織田頼長 安土・桃山時代-江戸時代前期の武将・茶人・織田頼長(おだ よりなが、1582-1620)。尾張(愛知県)生まれ。号は道八など、法号は雲生寺。織田有楽斎(うらくさい)の次男。父に茶道を学ぶ。1614年、大坂冬の陣で、父から徳川方への味方を勧められ、従わずに出家した。茶を極める。晩年は東山に住む。39歳。
 左阿弥(左京区)に墓がある。
◆茶会 有楽斎の茶会では、邸内の吉水の井水を用いたという。
◆茶室 建仁寺・五温和尚と伊藤和尚合作の茶室「遍松庵」、富岡鉄斎席開きの「寛楽」など5茶室がある。
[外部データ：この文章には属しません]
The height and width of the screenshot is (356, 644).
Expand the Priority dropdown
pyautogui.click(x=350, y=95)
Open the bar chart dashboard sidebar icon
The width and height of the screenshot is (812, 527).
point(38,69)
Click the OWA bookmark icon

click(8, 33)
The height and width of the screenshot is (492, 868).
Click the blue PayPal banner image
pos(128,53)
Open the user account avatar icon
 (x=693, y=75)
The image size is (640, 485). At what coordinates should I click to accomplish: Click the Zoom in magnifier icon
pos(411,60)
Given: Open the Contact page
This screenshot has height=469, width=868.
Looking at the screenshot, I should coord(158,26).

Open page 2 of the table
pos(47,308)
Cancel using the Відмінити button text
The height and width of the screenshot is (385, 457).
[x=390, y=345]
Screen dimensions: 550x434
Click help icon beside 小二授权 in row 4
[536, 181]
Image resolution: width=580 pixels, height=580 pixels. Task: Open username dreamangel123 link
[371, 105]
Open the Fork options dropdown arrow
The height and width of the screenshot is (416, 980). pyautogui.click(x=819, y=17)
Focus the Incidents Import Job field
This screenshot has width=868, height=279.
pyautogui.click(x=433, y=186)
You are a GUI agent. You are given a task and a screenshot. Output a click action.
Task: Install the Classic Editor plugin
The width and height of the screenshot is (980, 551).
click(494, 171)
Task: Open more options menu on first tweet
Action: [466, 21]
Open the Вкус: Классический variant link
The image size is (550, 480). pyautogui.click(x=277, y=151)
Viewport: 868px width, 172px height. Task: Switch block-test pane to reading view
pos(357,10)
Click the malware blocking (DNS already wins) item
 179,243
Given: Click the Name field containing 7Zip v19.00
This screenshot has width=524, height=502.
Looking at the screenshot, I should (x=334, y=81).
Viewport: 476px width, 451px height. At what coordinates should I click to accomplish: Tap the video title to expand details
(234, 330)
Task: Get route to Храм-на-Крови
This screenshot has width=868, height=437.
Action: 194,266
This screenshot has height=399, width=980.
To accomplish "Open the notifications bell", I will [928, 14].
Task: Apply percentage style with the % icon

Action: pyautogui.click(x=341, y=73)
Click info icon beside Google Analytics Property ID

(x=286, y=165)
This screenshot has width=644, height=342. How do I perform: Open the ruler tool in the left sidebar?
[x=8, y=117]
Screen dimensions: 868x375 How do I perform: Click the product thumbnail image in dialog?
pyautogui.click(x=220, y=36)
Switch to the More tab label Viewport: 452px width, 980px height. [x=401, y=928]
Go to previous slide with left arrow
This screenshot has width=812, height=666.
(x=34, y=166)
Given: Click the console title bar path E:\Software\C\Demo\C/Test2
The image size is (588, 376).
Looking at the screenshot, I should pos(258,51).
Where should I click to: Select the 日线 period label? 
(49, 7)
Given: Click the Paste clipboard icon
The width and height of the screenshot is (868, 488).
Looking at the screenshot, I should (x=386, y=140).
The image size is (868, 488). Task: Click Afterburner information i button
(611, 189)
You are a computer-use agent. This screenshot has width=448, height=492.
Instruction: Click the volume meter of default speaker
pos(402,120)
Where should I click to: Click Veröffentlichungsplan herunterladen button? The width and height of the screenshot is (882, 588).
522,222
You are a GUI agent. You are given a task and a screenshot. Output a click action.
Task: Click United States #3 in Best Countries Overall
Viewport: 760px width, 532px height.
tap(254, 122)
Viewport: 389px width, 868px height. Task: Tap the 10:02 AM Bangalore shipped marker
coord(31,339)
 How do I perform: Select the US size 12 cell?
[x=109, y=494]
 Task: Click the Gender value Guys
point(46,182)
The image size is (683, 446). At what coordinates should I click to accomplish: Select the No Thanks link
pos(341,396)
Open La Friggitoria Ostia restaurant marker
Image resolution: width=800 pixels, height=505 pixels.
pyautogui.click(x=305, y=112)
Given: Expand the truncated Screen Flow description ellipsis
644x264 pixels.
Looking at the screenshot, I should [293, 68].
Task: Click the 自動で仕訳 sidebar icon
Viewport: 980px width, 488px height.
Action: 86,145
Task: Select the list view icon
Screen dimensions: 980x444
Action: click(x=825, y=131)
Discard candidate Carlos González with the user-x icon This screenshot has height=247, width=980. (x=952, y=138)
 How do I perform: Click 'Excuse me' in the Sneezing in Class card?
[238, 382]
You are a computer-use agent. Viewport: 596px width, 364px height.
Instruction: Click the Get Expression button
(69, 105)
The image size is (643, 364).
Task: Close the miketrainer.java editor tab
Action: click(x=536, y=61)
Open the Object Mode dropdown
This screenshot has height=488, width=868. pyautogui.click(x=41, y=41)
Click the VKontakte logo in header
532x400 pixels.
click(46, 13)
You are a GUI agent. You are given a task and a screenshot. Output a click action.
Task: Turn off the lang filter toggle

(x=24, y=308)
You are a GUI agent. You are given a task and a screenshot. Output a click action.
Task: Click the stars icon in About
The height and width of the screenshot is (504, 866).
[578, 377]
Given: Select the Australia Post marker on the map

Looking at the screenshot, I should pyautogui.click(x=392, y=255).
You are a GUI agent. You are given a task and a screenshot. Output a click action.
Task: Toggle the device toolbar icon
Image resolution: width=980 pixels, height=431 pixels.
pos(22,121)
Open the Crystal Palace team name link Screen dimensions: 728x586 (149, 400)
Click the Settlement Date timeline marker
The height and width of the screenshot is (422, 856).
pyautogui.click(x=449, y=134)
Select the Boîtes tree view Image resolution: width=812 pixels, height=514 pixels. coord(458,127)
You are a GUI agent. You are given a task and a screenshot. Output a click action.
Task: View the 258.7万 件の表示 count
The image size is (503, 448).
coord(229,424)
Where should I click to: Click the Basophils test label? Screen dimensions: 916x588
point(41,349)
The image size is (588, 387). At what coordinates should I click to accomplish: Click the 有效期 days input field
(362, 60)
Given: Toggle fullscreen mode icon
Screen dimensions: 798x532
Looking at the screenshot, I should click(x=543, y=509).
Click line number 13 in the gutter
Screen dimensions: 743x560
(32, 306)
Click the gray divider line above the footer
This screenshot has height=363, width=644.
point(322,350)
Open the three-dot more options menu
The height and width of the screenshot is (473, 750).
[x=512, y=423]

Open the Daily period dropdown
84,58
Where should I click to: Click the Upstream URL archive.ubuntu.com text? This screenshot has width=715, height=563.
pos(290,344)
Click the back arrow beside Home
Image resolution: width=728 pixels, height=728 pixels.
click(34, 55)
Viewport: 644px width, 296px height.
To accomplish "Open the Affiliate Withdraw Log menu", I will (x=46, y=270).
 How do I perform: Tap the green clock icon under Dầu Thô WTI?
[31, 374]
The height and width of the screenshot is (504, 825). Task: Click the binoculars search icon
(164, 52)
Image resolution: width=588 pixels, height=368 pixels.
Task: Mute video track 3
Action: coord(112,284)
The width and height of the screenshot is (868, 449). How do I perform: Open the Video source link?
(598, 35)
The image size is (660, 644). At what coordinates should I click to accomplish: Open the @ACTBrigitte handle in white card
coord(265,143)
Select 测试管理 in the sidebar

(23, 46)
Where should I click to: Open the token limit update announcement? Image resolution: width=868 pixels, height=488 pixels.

◆貸席 貸席「左阿弥」は、江戸時代、1849年に開かれた。「山根子(やまねこ)」によって踊られる真葛(まくず)踊りが人気を博していた。
 町芸妓の山根子は、「東山芸妓」「円山芸妓」とも呼ばれた。山根子は、比叡山の僧が常に呼ぶ子、「山の子」の転化という。起源は、北政所(1549-1624、高台院湖月尼)に仕えた侍女にあるという。
 六阿弥、双林寺などの貸席で、山根子は揃いの着物で総踊り、群舞を披露していた。新撰組局長・近藤勇(1834-1868)も左阿弥に通った。
◆名物 かつて、左阿弥には名物として微醤(ひしお)、梅諸(うめづけ)、欠餅(かきもち)があったという。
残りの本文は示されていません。